The following arguments are supported:

  • host - (Optional) The hostname (in form of URI) of Kubernetes master. Can be sourced from KUBE_HOST.
  • username - (Optional) The username to use for HTTP basic authentication when accessing the Kubernetes master endpoint. Can be sourced from KUBE_USER.
  • password - (Optional) The password to use for HTTP basic authentication when accessing the Kubernetes master endpoint. Can be sourced from KUBE_PASSWORD.
  • insecure - (Optional) Whether server should be accessed without verifying the TLS certificate. Can be sourced from KUBE_INSECURE. Defaults to false.
  • client_certificate - (Optional) PEM-encoded client certificate for TLS authentication. Can be sourced from KUBE_CLIENT_CERT_DATA.
  • client_key - (Optional) PEM-encoded client certificate key for TLS authentication. Can be sourced from KUBE_CLIENT_KEY_DATA.
  • cluster_ca_certificate - (Optional) PEM-encoded root certificates bundle for TLS authentication. Can be sourced from KUBE_CLUSTER_CA_CERT_DATA.
  • config_path - (Optional) Path to the kube config file. Can be sourced from KUBE_CONFIG or KUBECONFIG. Defaults to ~/.kube/config.
  • config_context - (Optional) Context to choose from the config file. Can be sourced from KUBE_CTX.

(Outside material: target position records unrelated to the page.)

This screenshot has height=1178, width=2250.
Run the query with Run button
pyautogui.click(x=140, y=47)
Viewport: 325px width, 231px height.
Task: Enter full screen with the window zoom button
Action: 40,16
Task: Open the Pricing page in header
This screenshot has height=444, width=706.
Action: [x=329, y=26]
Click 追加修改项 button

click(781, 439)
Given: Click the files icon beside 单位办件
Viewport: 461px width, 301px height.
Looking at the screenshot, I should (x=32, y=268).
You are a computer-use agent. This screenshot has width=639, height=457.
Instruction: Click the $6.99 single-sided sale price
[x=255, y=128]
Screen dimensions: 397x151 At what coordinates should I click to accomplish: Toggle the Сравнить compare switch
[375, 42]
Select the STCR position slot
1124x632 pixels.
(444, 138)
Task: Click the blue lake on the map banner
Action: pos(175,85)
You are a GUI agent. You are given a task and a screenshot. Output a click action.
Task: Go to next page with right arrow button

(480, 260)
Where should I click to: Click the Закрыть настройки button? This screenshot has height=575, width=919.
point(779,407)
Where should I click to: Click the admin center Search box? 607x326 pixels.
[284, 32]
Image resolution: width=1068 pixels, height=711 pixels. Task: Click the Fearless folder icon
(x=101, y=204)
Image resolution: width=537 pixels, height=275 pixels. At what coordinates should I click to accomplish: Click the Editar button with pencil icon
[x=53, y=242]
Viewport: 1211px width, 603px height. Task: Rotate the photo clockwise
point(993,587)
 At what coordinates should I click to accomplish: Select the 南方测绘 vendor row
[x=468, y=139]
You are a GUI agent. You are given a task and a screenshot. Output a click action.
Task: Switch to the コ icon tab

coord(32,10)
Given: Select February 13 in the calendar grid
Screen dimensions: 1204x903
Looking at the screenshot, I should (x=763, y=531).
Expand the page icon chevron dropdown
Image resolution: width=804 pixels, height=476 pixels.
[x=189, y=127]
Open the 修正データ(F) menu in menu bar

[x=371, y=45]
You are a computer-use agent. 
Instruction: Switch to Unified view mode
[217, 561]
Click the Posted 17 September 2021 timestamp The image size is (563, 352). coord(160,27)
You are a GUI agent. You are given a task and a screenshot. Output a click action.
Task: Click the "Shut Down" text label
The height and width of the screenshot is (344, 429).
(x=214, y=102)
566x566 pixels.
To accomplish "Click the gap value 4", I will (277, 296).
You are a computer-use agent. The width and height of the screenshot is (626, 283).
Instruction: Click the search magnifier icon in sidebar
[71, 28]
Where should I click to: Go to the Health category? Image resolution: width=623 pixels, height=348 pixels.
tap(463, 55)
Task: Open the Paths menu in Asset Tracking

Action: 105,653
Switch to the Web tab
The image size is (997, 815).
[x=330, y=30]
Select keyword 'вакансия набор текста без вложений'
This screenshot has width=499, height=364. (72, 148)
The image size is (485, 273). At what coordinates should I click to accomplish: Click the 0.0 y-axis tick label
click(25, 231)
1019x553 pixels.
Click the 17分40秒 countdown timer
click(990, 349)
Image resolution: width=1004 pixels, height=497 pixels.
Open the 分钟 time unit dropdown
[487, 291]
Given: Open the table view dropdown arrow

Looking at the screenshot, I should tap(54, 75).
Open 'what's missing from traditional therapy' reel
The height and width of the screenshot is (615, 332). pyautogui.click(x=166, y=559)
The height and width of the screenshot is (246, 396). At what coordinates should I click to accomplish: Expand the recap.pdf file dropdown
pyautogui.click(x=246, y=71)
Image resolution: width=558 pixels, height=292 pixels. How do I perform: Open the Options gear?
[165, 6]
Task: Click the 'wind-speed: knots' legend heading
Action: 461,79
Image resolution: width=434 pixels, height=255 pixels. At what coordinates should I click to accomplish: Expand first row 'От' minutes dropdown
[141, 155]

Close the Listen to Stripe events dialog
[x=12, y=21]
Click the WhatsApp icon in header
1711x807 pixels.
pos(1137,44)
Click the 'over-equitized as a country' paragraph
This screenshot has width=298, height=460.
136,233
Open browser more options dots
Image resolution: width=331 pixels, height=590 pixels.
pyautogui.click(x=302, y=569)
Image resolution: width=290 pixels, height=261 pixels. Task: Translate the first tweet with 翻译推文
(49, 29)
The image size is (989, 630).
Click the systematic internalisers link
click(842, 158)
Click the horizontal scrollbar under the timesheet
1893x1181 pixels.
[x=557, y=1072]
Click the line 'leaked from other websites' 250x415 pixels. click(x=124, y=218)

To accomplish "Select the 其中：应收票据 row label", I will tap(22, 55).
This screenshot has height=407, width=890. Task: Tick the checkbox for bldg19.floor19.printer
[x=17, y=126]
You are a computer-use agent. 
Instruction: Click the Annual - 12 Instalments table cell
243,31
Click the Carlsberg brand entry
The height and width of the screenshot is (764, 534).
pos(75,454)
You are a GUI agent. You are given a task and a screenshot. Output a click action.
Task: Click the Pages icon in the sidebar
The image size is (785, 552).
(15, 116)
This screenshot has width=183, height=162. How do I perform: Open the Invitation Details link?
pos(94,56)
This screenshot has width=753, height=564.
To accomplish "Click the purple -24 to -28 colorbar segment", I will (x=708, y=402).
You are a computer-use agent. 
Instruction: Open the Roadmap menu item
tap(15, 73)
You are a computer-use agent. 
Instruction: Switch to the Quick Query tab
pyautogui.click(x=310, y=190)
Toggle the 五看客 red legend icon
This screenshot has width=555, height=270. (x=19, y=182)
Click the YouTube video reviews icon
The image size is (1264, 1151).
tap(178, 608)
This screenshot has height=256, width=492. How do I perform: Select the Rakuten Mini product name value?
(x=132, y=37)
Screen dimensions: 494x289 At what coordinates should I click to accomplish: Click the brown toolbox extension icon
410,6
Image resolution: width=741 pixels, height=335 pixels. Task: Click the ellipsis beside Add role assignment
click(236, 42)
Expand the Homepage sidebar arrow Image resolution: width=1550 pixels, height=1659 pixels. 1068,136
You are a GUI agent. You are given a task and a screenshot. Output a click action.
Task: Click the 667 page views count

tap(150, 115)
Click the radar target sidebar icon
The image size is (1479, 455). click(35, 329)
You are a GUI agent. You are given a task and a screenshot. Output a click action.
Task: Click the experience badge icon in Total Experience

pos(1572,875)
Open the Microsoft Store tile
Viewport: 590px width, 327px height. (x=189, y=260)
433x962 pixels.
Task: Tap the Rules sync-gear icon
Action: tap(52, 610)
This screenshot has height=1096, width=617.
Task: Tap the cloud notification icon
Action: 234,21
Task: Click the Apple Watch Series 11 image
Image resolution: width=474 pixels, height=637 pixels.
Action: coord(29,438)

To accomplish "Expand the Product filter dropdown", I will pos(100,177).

  • config_context_auth_info - (Optional) Authentication info context of the kube config (name of the kubeconfig user, --user flag in kubectl). Can be sourced from KUBE_CTX_AUTH_INFO.
  • config_context_cluster - (Optional) Cluster context of the kube config (name of the kubeconfig cluster, --cluster flag in kubectl). Can be sourced from KUBE_CTX_CLUSTER.
  • token - (Optional) Token of your service account. Can be sourced from KUBE_TOKEN.
  • load_config_file - (Optional) By default the local config (~/.kube/config) is loaded when you use this provider. This option at false disables this behaviour which is desired when statically specifying the configuration or relying on in-cluster config. Can be sourced from KUBE_LOAD_CONFIG_FILE.
  • exec - (Optional) Configuration block to use an exec-based credential plugin, e.g. call an external command to receive user credentials.
    • api_version - (Required) API version to use when decoding the ExecCredentials resource, e.g. client.authentication.k8s.io/v1beta1.
    • command - (Required) Command to execute.
    • args - (Optional) List of arguments to pass when executing the plugin.
    • env - (Optional) Map of environment variables to set when executing the plugin.